**Exercise details**.
The answer must be every line of the records below that holds the word "settings".

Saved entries
———

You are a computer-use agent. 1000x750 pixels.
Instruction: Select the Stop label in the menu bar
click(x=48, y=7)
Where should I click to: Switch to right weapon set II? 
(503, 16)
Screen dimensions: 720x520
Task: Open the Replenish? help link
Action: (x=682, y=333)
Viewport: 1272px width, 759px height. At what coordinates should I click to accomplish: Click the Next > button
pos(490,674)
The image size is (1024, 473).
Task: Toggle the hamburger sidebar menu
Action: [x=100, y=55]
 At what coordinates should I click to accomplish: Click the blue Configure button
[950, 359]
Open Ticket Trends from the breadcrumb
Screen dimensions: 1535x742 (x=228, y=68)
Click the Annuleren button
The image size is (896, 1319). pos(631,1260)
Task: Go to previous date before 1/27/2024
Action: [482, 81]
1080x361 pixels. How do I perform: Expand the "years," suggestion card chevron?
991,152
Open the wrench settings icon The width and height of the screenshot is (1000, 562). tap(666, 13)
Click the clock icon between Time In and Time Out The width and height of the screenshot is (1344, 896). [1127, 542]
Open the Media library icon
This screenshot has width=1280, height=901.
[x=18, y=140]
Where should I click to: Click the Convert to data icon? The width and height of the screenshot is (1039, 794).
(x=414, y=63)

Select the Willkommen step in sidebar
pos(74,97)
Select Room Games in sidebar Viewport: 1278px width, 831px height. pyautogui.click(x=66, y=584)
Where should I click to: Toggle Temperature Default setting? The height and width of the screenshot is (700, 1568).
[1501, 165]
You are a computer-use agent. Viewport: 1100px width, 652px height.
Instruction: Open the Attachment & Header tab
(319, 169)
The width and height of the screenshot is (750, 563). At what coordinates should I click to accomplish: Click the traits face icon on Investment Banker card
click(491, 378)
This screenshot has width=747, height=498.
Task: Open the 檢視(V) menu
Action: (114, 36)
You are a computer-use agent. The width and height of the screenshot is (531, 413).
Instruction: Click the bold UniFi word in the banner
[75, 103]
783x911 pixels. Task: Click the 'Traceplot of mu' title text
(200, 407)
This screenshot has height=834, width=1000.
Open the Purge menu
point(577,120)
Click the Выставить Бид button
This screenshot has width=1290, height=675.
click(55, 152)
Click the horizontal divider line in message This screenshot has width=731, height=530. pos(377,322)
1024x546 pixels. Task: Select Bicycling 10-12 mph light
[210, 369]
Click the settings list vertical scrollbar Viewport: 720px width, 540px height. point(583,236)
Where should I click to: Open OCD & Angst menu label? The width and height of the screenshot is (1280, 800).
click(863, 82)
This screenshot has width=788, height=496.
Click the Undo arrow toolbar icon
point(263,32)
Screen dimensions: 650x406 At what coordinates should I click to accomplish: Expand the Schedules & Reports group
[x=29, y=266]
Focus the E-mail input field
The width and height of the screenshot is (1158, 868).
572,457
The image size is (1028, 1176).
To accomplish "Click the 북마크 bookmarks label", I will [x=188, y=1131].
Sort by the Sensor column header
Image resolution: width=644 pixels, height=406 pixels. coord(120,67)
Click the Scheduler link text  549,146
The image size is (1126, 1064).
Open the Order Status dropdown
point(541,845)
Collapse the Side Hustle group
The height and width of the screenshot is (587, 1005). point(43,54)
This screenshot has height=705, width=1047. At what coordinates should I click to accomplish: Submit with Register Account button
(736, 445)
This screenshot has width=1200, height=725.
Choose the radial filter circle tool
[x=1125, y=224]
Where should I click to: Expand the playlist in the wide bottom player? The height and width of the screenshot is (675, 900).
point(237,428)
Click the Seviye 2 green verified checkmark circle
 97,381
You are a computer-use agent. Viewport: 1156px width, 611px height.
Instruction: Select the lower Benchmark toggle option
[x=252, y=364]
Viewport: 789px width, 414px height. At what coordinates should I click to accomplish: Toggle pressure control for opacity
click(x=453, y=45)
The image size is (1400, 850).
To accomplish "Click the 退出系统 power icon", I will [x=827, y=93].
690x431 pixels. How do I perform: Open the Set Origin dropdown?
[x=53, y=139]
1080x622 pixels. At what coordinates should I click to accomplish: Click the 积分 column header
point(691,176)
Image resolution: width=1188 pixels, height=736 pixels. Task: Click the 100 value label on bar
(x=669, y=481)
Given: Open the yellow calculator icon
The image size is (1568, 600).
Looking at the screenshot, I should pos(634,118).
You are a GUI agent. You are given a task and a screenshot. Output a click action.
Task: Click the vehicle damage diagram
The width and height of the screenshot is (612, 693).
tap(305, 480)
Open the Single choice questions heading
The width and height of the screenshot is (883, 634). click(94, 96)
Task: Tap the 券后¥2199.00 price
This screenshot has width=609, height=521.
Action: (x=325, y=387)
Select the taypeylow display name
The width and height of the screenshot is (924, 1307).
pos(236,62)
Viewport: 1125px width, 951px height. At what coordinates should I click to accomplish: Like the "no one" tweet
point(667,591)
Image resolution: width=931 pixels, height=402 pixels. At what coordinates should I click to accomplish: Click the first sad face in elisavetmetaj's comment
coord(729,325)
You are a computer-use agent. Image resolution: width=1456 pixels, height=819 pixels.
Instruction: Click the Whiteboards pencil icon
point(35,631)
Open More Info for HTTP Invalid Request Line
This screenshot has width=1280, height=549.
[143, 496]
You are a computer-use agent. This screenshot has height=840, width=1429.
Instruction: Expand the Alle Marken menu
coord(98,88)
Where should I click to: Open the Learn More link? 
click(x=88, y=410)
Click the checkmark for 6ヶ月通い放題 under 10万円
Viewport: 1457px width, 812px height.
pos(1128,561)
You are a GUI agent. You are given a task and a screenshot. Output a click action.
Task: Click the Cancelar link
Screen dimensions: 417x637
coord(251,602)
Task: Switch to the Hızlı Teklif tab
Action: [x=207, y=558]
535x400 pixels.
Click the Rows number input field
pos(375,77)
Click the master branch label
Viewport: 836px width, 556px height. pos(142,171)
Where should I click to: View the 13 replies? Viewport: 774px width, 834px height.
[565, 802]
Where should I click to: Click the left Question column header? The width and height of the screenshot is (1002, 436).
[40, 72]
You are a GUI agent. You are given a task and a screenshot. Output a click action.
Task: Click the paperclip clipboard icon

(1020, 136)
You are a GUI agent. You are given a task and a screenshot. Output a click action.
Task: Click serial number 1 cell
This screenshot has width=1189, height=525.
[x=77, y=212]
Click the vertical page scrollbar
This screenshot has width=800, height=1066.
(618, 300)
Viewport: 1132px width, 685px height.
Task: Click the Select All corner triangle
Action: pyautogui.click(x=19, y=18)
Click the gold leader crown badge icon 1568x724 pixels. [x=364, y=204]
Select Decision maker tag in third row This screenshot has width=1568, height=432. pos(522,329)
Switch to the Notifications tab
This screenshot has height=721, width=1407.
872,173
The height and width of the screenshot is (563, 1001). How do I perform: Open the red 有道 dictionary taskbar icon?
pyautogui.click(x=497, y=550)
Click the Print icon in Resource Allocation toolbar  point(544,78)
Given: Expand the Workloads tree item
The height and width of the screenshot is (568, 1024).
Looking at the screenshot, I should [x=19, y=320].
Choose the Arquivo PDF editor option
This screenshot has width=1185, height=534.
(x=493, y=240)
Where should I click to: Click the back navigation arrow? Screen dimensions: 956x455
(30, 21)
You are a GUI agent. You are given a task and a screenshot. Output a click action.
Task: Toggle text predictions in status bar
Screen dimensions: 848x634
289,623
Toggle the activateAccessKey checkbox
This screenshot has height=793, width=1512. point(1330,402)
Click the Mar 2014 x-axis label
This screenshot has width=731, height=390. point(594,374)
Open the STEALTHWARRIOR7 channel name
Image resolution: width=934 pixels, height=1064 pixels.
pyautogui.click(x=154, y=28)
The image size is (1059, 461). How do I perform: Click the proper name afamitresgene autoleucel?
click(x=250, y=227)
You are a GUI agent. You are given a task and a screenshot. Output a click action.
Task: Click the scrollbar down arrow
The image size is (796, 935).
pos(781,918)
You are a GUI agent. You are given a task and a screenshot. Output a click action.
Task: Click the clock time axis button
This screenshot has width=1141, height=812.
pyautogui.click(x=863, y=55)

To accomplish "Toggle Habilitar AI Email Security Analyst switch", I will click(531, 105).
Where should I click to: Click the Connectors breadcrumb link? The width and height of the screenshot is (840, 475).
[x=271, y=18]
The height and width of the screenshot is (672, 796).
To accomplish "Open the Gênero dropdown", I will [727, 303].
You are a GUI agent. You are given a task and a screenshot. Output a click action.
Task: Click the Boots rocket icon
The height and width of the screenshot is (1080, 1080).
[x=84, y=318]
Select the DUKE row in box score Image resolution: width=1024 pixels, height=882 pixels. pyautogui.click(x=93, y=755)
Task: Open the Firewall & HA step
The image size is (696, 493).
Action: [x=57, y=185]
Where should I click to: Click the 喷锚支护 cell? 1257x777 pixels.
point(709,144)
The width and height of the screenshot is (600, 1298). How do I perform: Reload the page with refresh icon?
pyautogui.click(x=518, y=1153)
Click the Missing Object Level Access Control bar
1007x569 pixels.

———

**Solved problem**.
Open the wrench settings icon The width and height of the screenshot is (1000, 562). tap(666, 13)
Click the settings list vertical scrollbar Viewport: 720px width, 540px height. point(583,236)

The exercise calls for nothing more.